Ma ve ne sono citati anche altri, come ad esempio le profumate violette, le rose selvatiche, i biancospini, i fiori dei boschi, ecc…

 

La violetta ha un profumo fragrante

non vi è gioia per me nel profumo

 

 

 

Violetta

 

Emily amava piantare e curare piante e fiori nel giardino della sua casa.

In una lettera, Charlotte ringrazia la sua amica Ellen Nussey per i semi di fiori che ha inviato alla sorella.

 

Emily ti è molto obbligata per i semi di fiori che le hai mandato. Desidera sapere se il Pisello siciliano e il Fiordaliso Porpora sono fiori forti o delicati e debbano essere seminati in luoghi tiepidi e riparati.

Charlotte Brontë

 

In epoca vittoriana era molto in voga pressare piante e fiori nei libri e tenerli per ricordo o a mò di segnalibro (ma lo facciamo anche noi tuttora).

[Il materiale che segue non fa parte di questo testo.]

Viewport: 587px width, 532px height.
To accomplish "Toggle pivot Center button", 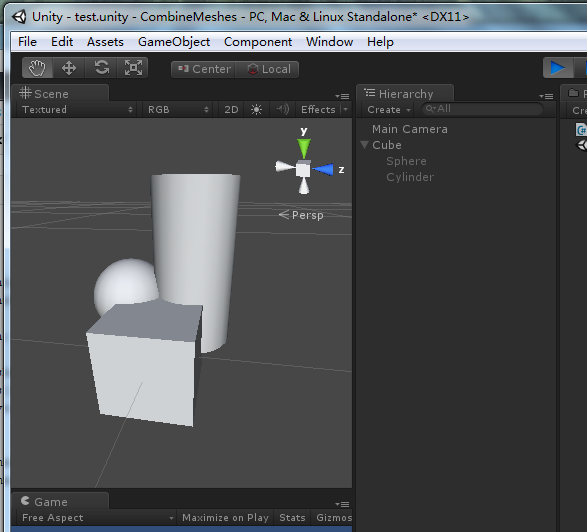I will [203, 69].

E come dimenticare le parole della stessa Emily che nei suoi appunti di diario confida che sognava una serra piena di fiori per sé e l’amata sorella Anne?

 

Suppongo che, nel momento fissato per l’apertura di questa busta, noi, cioè Charlotte, Anne e io saremo felicemente sedute nel nostro salotto con una deliziosa serra piena di fiori, appena rientrate dalla festa di mezza estate dedicata alle signore.

Emily Brontë

 

Emily corre ancora per quella magica brughiera: i  suoi lunghi capelli ondeggiano al vento; i fiori che la circondano, celati o visibili a sguardi umani, le sussurrano il colore e il profumo dei suoi sogni, mai dimenticati, che riecheggiano infiniti in quel luogo amato.